И хотя Церера желала для Фебы иного исхода, при котором ее ребенок будет возвращен ей, но все равно боялась и прямо противоположного. Она не могла допустить, чтобы Феба оставалась одна, если такой момент вдруг настанет. Церера спросила на сестринском посту, можно ли ей все-таки воспользоваться одним из родительских люксов, и ей сказали, что всегда пожалуйста. «Люкс» оказалось слишком уж громким словом для комнатки, способной вместить лишь кровать, письменный стол и стул, шкаф и прикроватную тумбочку, пусть даже при наличии крошечной душевой с туалетом, но она находилась всего в паре минут ходьбы от той палаты, в которой лежала Феба. Имелись здесь еще холодильник, электрический чайник и микроволновая печь, а также настенный телевизор, так что Церера могла готовить кофе, разогревать еду и даже смотреть старые незатейливые фильмы, когда слишком уставала, чтобы заниматься чем-то еще. Теперь, когда состояние Фебы стабилизировалось, ей опять разрешили находиться рядом с ней, и Церера вновь стала читать своей дочери вслух – но на сей раз «Книгу потерянных вещей», а не старые сказки. И хотя сама уже почти закончила этот роман, вернулась к началу и принялась читать с первой главы, чтобы Феба тоже была в курсе дела.
«На случай, если ты меня слушаешь… На случай, если ты меня слышишь…»
Но была и другая причина, по которой Церера покинула коттедж, о которой никому не говорила, даже своей матери: плющ. Первые его побеги она заметила в углу своей спальни – в тот вечер, когда Фебу поместили в отделение интенсивной терапии. Церера забралась на стул, чтобы подрезать их старыми ножницами, а на следующий день заехала в магазин для садоводов за средством от сорняков и сразу же опрыскала им наружную стену и внутренний угол, куда проник плющ, после чего заделала дыру какой-то шпатлевкой, обнаруженной в садовом сарае, и, как обычно, отправилась в «Фонарный дом» навестить Фебу.

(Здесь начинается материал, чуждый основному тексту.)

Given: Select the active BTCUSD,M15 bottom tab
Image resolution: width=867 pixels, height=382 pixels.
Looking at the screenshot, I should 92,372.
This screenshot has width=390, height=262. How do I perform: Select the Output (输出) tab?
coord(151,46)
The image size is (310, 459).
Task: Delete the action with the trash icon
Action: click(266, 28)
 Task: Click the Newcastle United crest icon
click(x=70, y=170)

Когда на следующее утро она проснулась, плющ пробился сквозь шпатлевку и начал расползаться, выпустив уже два усика вместо одного, которые вились на юг и на восток от угла, причем листочки на нем были уже не чисто зеленые, а в желтых и белых крапинках – как будто яд, который она распылила, каким-то образом изменил этот плющ, но в остальном не причинил ему вреда. Церера вновь набросилась на него с ножницами, но среза́ть побеги стало заметно труднее, чем раньше, и у нее сложилось тревожное впечатление, будто плющ активно сопротивляется ей – словно извлек урок из последнего нападения и добавил дополнительный слой защиты своим стеблям. Даже после того, как ей удалось кое-как надрезать свежие побеги, они упорно противились ее попыткам оторвать их, и когда ей наконец удалось их выдернуть, они унесли с собой слой краски и кусок штукатурки, изуродовав стену. Кроме того, несмотря на защитные перчатки, запястья и пальцы у Цереры покрылись сыпью, и ей пришлось извлекать из них зеленые, похожие на занозы фрагменты побегов.

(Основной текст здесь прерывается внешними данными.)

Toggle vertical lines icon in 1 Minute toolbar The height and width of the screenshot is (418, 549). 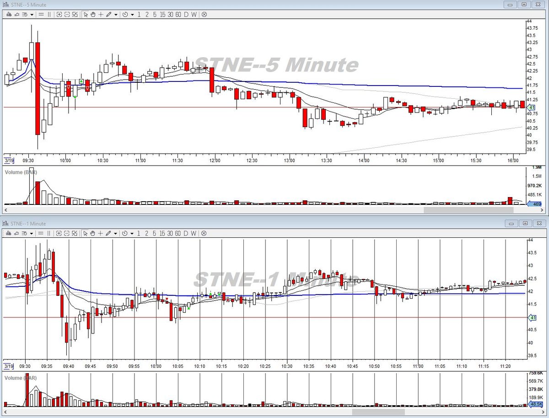click(49, 233)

Но худшее было впереди. Спустившись вниз, она обнаружила, что плющ проник и на кухню, отыскав точки доступа под подоконником и за настенными шкафчиками. Здесь листья тоже приобрели новую окраску. Церера даже не стала готовить завтрак, а сразу же вышла на улицу и опять принялась опрыскивать стену, пока пятилитровая канистра с гербицидом не опустела. Оставалось лишь надеяться, что это сработает – перспектива нанять кого-нибудь для удаления плюща наполняла ее ужасом. Невзирая на тот факт, что ей всегда нравилось, как он смотрелся из сада, то, насколько прочно прилегали его побеги к стенам ее спальни, наводило на мысль, что если выдергивать его снаружи, то можно повредить каменную кладку. С деньгами и без того было туго, и не хватало еще добавить к ее расходам и дорогостоящий ремонт, чтобы уберечься от зимних холодов или предотвратить разрушение стен вокруг нее. Одному богу известно, что сказала бы по этому поводу ее мать.

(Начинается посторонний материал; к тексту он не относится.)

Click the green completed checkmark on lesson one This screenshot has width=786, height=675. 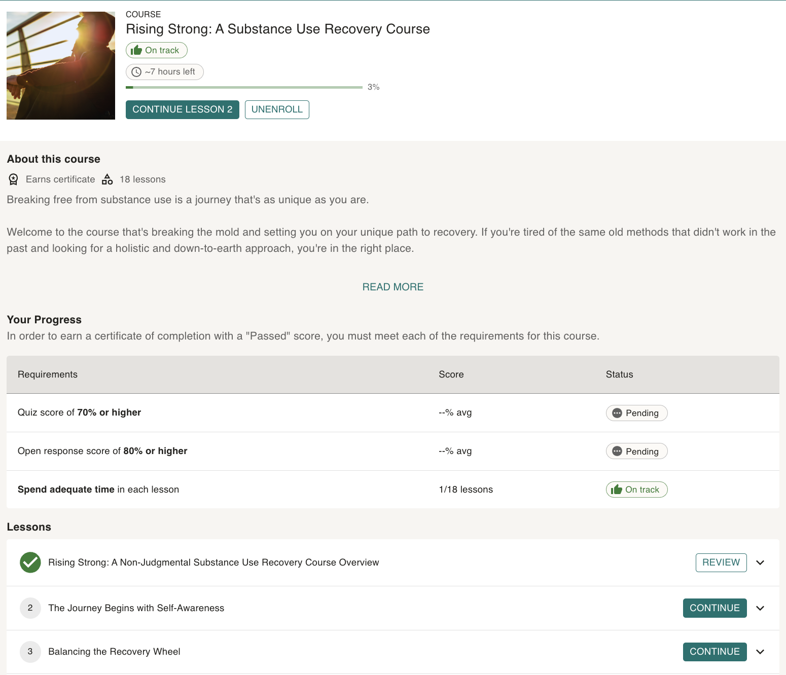pyautogui.click(x=30, y=563)
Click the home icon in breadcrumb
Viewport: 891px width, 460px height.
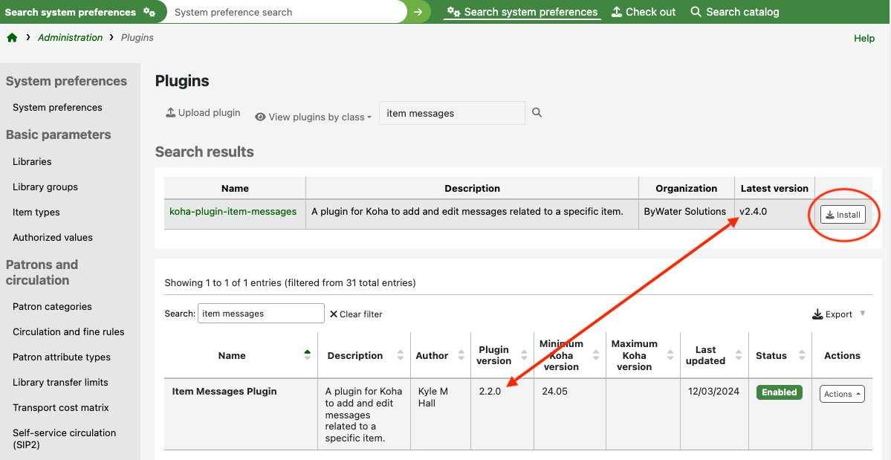tap(12, 38)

Церера вернулась в дом, приготовила завтрак и пару часов поработала, после чего в полдень отправилась в «Фонарный дом» почитать Фебе. Уехала она оттуда вскоре после двух, купила хлеб, молоко и газету и к трем часам была уже дома. Подъехала к коттеджу, вышла из машины и взяла с заднего сиденья сумку с продуктами.
И только тогда заметила, что произошло с плющом.
Садовника звали Грин[10], что в другой ситуации могло бы показаться Церере забавным.
– Хедера хеликс, – объявил он, стоя перед домом. – Английский плющ. Упорный, поганец. Как только укоренится, черта с два его выкорчуешь.
– Но почему он местами красный? – спросила Церера.
Плющ на стенах коттеджа, много лет чисто зеленый, а затем ненадолго покрывшийся желтыми и белыми крапинками, теперь демонстрировал бордовую внутреннюю структуру своих листьев, как будто по жилкам их текли какие-то кровянистые жидкости, а не вода и сахар.
– Наверное, заражение вредителями, – предположил мистер Грин, – или недостаток фосфора в почве. Иногда люди путают бостонский плющ с английским – осенью Бостон всегда окрашивается в красный цвет, – но бостонский плющ встречается в наших краях не так уж часто, и это определенно наш местный английский вид. По листьям сразу понятно.
Садовник наклонился ближе и взялся за один из побегов рукой в перчатке.
– Однако никогда раньше не видел такого покраснения, – добавил он. – И черенки, и боковые прожилки затронуло. Видите?
Церера посмотрела, но трогать листья не стала. Плющ вызывал у нее отвращение.
– Похоже на кровь, – заметила она.
– Вот именно. Хотя это наверняка происходило уже какое-то время.
– Нет, это началось сегодня.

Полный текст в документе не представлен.